# What needs to be done
Starting at the line containing "You are a GUI" and ending at the line containing "Action: click(x=578, y=207)", output those records verbatim, omitting the pictures.

# Data shown
◆ ◆ ◆
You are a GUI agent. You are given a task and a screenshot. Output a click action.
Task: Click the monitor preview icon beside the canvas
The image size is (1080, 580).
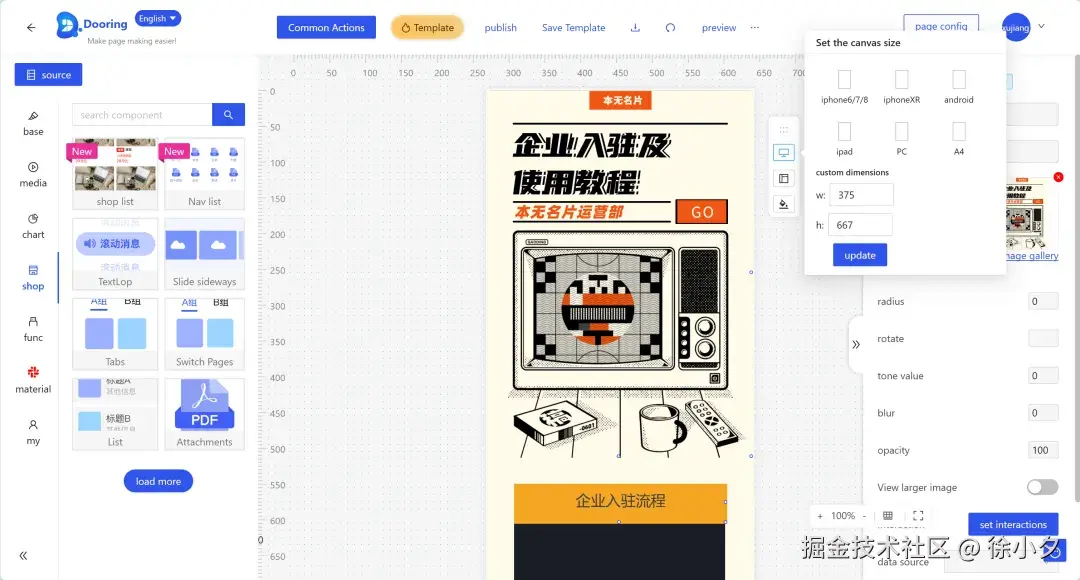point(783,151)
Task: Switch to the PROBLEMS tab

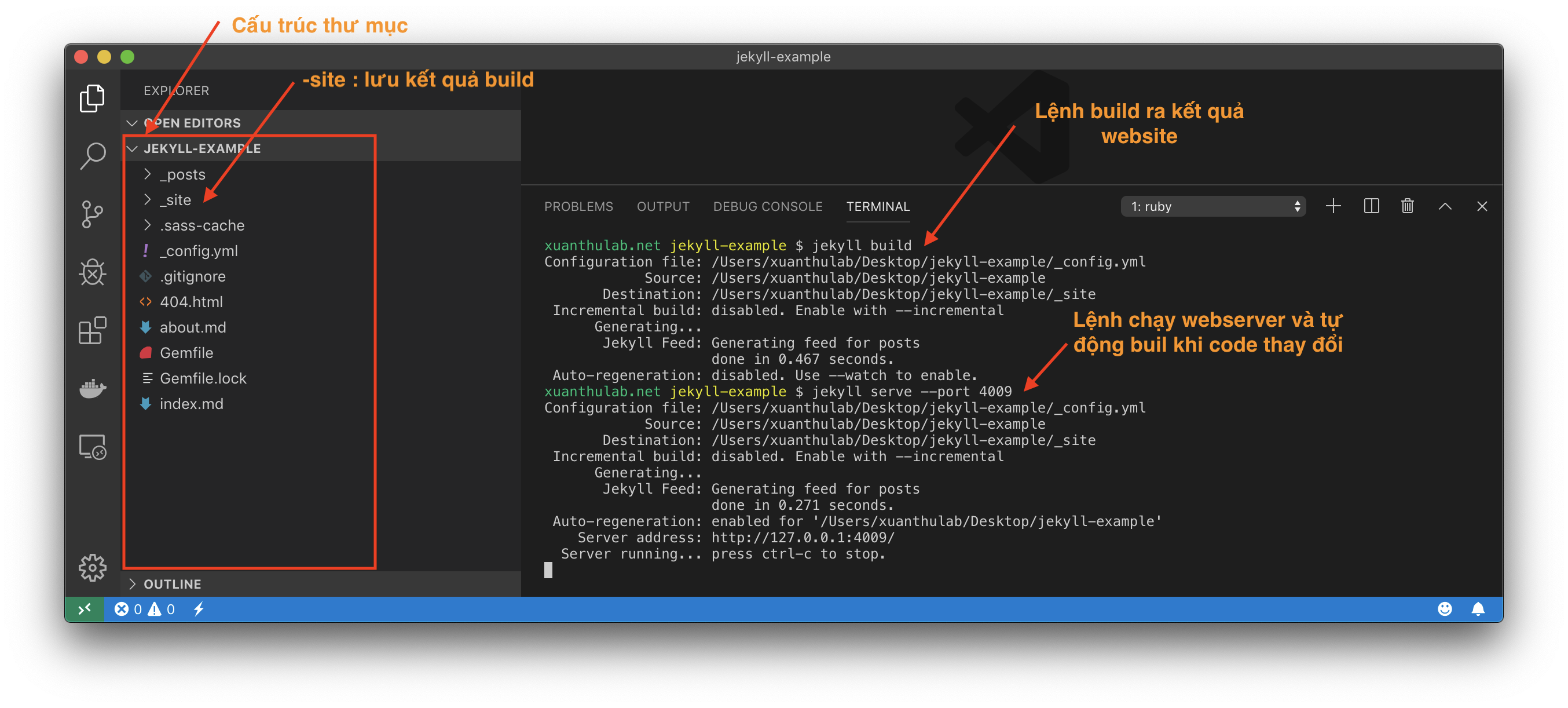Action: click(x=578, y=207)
◆ ◆ ◆
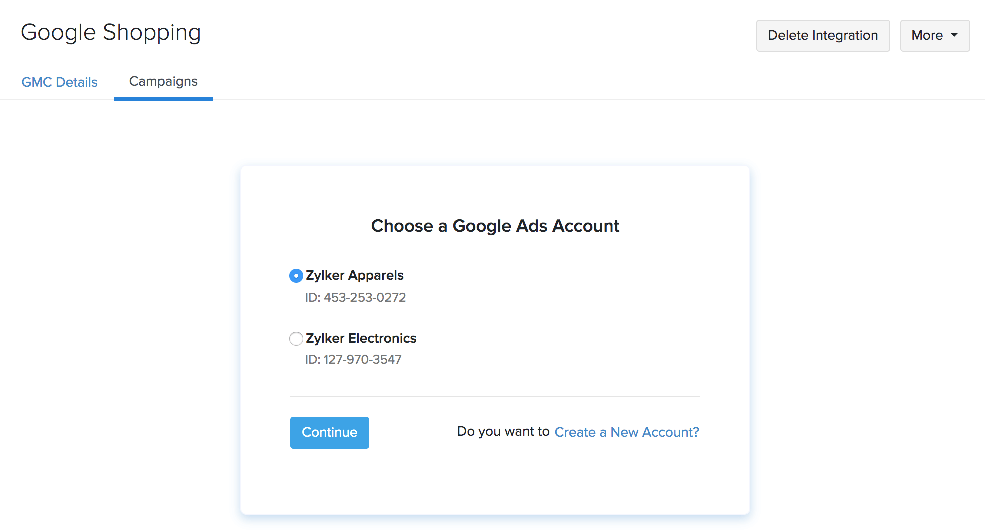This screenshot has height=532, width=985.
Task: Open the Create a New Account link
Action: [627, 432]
◆ ◆ ◆
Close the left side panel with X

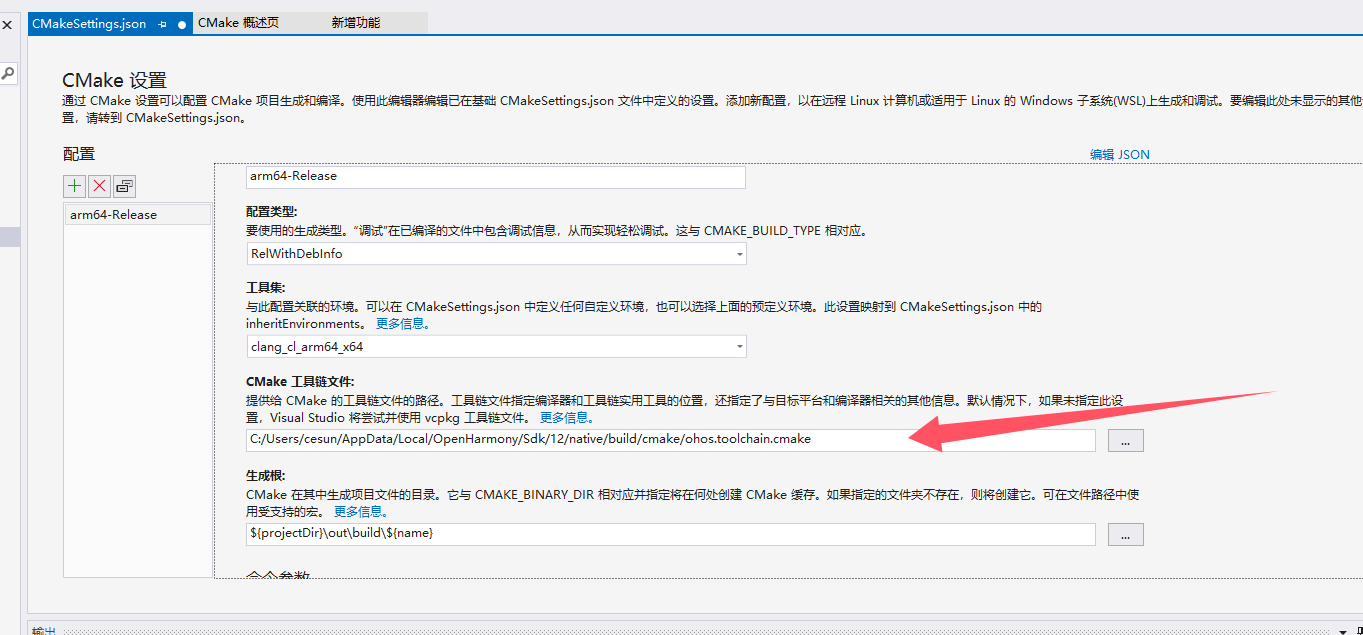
◆ ◆ ◆
# Finished exercise
You are a GUI agent. You are given a task and a screenshot. Output a click action.
Task: Click the monitor preview icon beside the canvas
The image size is (1080, 580).
point(783,151)
Task: Switch to the PROBLEMS tab

Action: click(x=578, y=207)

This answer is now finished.